Historia de la asociación
Historia de como se creo la Asociación de bomberos voluntarios de Puerto Madryn.



Donde todo empezó.
El incendio La Anónima en 1960 fue el empujón final para fundar el “Cuerpo de Bomberos” de Puerto Madryn, como se lo mencionaba entonces. Este hecho operó a modo de profecía autocumplida respecto a los riesgos de incendio, y terminó de dar lugar a la formalización de intenciones y tratativas que databan de años anteriores.
En actas del Concejo Deliberante de marzo de 1958 consta que se quería adecuar un camión regador para colocarle “una bomba de gran potencia, propiedad de la Gobernación, con la que se tiene pensado organizar un cuerpo de bomberos voluntarios”.
En pos de esto, se reúne un grupo de vecinos el 4 de noviembre de 1961 y deciden crear la Asociación Bomberos Voluntarios de Puerto Madryn.
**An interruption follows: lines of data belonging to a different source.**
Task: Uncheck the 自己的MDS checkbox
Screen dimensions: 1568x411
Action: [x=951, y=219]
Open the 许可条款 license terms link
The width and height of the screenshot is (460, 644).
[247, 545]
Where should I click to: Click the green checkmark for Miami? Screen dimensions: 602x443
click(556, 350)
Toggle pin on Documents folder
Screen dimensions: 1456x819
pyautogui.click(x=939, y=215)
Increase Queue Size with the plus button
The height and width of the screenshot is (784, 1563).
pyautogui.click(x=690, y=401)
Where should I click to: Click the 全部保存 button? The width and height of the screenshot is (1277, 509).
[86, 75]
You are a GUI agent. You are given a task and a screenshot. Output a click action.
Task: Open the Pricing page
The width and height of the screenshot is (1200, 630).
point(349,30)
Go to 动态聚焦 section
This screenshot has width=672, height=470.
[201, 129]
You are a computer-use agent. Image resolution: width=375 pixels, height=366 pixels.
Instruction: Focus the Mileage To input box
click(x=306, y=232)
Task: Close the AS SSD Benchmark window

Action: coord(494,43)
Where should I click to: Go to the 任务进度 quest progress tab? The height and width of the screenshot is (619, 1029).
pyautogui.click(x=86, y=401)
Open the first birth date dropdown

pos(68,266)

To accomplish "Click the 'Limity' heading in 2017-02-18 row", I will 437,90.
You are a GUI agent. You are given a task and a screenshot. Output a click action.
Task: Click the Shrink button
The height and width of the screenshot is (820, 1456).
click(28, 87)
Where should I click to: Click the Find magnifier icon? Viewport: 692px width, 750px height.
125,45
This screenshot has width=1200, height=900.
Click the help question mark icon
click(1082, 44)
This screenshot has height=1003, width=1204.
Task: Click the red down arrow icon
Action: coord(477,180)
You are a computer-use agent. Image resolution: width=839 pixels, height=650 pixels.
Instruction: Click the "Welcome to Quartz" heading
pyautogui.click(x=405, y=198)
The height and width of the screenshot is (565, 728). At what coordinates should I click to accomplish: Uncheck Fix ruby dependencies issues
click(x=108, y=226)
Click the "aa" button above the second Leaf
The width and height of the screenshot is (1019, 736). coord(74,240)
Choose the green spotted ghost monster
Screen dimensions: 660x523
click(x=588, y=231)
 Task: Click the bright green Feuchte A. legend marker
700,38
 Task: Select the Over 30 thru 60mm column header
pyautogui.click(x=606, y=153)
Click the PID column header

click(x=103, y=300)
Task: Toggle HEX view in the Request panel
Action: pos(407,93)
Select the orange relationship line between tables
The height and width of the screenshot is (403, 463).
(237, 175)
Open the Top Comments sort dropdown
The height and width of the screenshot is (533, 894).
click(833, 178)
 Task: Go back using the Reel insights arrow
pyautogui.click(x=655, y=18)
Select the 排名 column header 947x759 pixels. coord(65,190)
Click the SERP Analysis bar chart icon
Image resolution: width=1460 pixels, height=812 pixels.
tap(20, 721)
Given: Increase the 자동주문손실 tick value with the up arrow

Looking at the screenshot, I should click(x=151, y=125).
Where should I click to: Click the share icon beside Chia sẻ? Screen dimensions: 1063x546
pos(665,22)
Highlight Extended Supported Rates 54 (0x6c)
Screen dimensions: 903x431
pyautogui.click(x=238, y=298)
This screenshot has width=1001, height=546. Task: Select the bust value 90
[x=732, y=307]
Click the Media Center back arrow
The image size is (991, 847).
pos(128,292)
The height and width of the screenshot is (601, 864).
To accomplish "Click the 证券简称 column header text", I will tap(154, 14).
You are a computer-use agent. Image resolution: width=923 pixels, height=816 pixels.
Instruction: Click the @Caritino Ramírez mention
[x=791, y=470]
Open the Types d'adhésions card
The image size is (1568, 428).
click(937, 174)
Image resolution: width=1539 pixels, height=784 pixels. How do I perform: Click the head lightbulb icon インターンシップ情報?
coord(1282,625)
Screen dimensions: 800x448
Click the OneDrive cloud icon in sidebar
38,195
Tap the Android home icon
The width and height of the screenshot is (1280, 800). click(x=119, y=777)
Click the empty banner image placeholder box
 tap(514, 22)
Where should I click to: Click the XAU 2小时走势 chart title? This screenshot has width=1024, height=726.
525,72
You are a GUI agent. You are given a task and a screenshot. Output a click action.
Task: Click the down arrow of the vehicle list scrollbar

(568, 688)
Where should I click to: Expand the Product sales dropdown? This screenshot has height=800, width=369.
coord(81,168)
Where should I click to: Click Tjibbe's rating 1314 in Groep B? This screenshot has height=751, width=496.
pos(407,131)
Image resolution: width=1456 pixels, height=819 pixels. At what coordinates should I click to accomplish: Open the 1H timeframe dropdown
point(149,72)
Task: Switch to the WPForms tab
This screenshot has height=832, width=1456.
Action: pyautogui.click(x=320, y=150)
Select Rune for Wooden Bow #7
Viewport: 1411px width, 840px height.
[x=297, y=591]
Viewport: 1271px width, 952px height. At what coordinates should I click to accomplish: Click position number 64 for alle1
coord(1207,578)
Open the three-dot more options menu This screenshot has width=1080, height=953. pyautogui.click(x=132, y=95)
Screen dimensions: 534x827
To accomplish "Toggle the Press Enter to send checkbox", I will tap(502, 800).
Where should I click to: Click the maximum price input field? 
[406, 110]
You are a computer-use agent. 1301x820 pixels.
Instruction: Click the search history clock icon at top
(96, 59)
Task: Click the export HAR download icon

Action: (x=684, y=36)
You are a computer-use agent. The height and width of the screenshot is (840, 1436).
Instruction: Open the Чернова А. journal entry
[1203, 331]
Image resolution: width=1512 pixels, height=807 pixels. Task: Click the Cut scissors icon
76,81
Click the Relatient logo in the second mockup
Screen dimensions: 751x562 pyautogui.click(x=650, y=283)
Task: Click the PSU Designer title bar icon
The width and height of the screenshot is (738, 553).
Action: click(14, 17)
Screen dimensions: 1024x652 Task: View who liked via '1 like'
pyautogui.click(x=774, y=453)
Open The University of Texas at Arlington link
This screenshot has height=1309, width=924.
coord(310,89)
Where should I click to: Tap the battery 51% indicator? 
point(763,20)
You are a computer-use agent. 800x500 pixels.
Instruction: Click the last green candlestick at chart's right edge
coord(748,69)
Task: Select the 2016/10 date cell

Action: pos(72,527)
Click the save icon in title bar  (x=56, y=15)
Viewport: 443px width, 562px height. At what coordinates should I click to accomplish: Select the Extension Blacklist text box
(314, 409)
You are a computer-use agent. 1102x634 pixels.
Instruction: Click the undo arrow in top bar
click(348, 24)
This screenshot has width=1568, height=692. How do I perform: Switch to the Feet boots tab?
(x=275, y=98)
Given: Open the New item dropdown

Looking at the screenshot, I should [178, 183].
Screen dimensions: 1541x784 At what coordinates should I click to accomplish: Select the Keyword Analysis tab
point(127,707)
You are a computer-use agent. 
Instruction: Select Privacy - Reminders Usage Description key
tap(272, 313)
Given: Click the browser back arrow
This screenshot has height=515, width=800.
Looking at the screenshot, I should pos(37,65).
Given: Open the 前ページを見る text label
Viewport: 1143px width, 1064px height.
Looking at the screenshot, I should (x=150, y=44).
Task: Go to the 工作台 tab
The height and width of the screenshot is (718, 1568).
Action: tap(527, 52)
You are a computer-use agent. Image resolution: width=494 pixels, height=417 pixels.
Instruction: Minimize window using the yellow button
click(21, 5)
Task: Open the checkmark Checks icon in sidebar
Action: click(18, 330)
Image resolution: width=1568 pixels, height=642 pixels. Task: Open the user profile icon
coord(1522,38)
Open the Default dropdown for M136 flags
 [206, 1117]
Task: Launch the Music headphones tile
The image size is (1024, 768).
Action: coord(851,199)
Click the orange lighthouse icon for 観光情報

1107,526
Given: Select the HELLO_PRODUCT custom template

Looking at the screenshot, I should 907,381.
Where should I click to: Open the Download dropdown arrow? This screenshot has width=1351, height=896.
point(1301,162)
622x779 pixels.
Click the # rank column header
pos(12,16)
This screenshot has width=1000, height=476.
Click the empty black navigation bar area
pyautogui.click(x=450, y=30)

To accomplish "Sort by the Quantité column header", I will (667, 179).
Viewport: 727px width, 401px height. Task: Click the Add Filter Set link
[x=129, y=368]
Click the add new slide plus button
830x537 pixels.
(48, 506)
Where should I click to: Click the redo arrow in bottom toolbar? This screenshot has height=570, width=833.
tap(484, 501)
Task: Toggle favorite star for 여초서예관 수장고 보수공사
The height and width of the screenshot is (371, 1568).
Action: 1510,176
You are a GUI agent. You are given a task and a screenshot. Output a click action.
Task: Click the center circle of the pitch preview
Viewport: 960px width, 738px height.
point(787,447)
Lo hacen con intención de prevenir futuros desastres. La mayoría de ellos estaba vinculado a la actividad comercial, miembros de la Cámara de Industria y Comercio de la ciudad, siendo los más perjudicados por las pérdidas materiales y monetarias que les ocasionaban los incendios.
Lo curioso de esta situación es que se funda un cuerpo de bomberos sin bomberos ni cuartel. Días después, un nuevo incendio en un comercio, en enero de 1962, suscita el reclamo de los diarios de la época: “Para evitar males futuros hay que apoyar con todos los medios disponibles las gestiones que se encuentran realizando los integrantes del Cuerpo de Bomberos Voluntarios [NdlR: como se dijo, en realidad no eran bomberos sino miembros fundadores de la Asociación] de reciente formación para contar con una autobomba y demás elementos modernos e indispensables para cumplir con eficacia su labor específica”, escribía el Diario Jornada.
Tres días después el Concejo Deliberante y la Municipalidad deciden donarle a la joven institución un terreno en la calle San Martín, que es donde aún hoy está emplazado el cuartel.
El 9 de agosto de ese mismo año se aceptan como los dos primeros bomberos a Héctor Lujan Barrientos y Secundino Flores.

Volver a empezar.
A veces las historias se truncan y hay que comenzarlas de nuevo. Ha pasado con ciudades que necesitaron ser fundadas dos veces y es habitual que también le ocurra a las instituciones.
Luego de algunos años de inactividad, el cuartel de los bomberos de Puerto Madryn tuvo un nuevo impulso en lo que se conoce como su refundación, en el año 1973.
Ese año, a mediados de mayo, un nuevo incendio de magnitud, esta vez en la empresa textil Roseda, situada en la esquina de San Martín y Belgrano, volvió a encender las alarmas.
Días después del incendio en la textil, las autoridades decidieron convocar sin mayor demora a una reunión en la municipalidad, para volver a discutir la necesidad de contar con un cuerpo de bomberos. Lo que volvía a quedar claro, como en el año 60 luego del incendio de La Anónima, era el estado de indefensión en el que se encontraba la ciudadanía y los bienes materiales ante la ocurrencia de desastres.
A esa reunión acudieron dos personas clave en la refundación de la institución: el experimentado Pedro Martín Capizzi, bombero retirado del cuartel de Villa Domínico, y el joven Miguel Guerriera, llegado hacía muy poco a la ciudad y con experiencia en los bomberos de General Sarmiento, San Miguel.
La convocatoria a incorporar voluntarios para el cuerpo activo se hizo, no sólo en función de los contactos que ya se tenían, sino que también a través de un aviso radial en la AM local LU17 Radio Golfo Nuevo.
Así fue que se incorporaron Armando Franco, Hugo Doña, Nito Otier, Juan Muraro, Ricardo Estevan, Miguel Martelli, José Guerriera, entre otros, y se pudo conformar el primer Cuerpo Activo formal de la institución.
Con este nuevo impulso, iniciaron un camino de formación y búsqueda de equipamiento. Mito del autobomba volcado era de la policía el chofer era de la policía. Caminar la calle con el bono contribución.